Intensive blood sugar control of no significant benefit for eye outcomes in Diabetes: Study
USA: Intensive glycemic control (INT) compared with standard glycemic control does not have a protective role in eye procedures and surgical events in people with advanced diabetes, shows recent data from the VADT trial published in the journal Diabetes Care.
"There was no significant benefit of INT during the original trial period, or during the 17 years of follow-up in eye-related procedures, such as various procedures of diabetic retinopathy," wrote the authors.
The goal of ideal treatment of diabetes mellitus is to eliminate symptoms and to prevent, or slow, the development of complications.The complications include microvascular (ie, eye and kidney disease) and macrovascular (ie, coronary, cerebrovascular, peripheral vascular) which can be reduced through control of blood sugar, lipids and hypertension, smoking cessation, and aspirin therapy.

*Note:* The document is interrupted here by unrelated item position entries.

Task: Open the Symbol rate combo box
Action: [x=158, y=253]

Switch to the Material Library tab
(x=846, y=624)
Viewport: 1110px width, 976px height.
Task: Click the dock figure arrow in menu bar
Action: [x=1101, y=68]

Nasrin Azad, Endocrinology Section, Edward Hines, Jr. VA Hospital, Hines, IL, and colleagues aimed to assess the long-term role of intensive glycemic control compared with standard glycemic control in accumulated eye procedures in patients with advanced diabetes.

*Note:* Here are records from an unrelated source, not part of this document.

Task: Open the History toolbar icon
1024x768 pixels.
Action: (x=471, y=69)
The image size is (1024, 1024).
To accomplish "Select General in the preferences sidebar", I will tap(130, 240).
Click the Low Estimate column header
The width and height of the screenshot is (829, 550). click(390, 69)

For this purpose, the researchers compared the effect of treatment assignment on the accumulated number of eye procedures during the intervention period of the Veteran Affairs Diabetes Trial (VADT) (2000–2008) (median follow-up 5.6 years), the interim VADT follow-up study (2000–2013), and the full 17 years of VADT follow-up (2000–2017). They further analyzed data using various cardiovascular markers in two models. Model I included total cholesterol, LDL cholesterol, HDL cholesterol, triglycerides, systolic and diastolic blood pressure, and BMI. Model II included these covariates plus age and diabetic retinopathy (DR) severity score at baseline of the original trial.
The final analysis of the data showed a mild but nonsignificant increase in number of procedures and in retinal or retinal plus cataract surgery during the three periods of the study.
"We found no significant benefit of INT during the original trial period in eye-related procedures, such as various procedures for DR, or during the 17 years of follow-up in cataract surgery. However, after adjusting data for some known vascular markers, the increase in the number of eye procedures with INT becomes more prevalent," wrote the authors.
"This finding indicates that INT might not have a protective role in events requiring surgery in individuals with advanced diabetes," they concluded.
The study titled, "Eye Outcomes in Veteran Affairs Diabetes Trial (VADT) After 17 Years," is published in the journal Diabetes Care.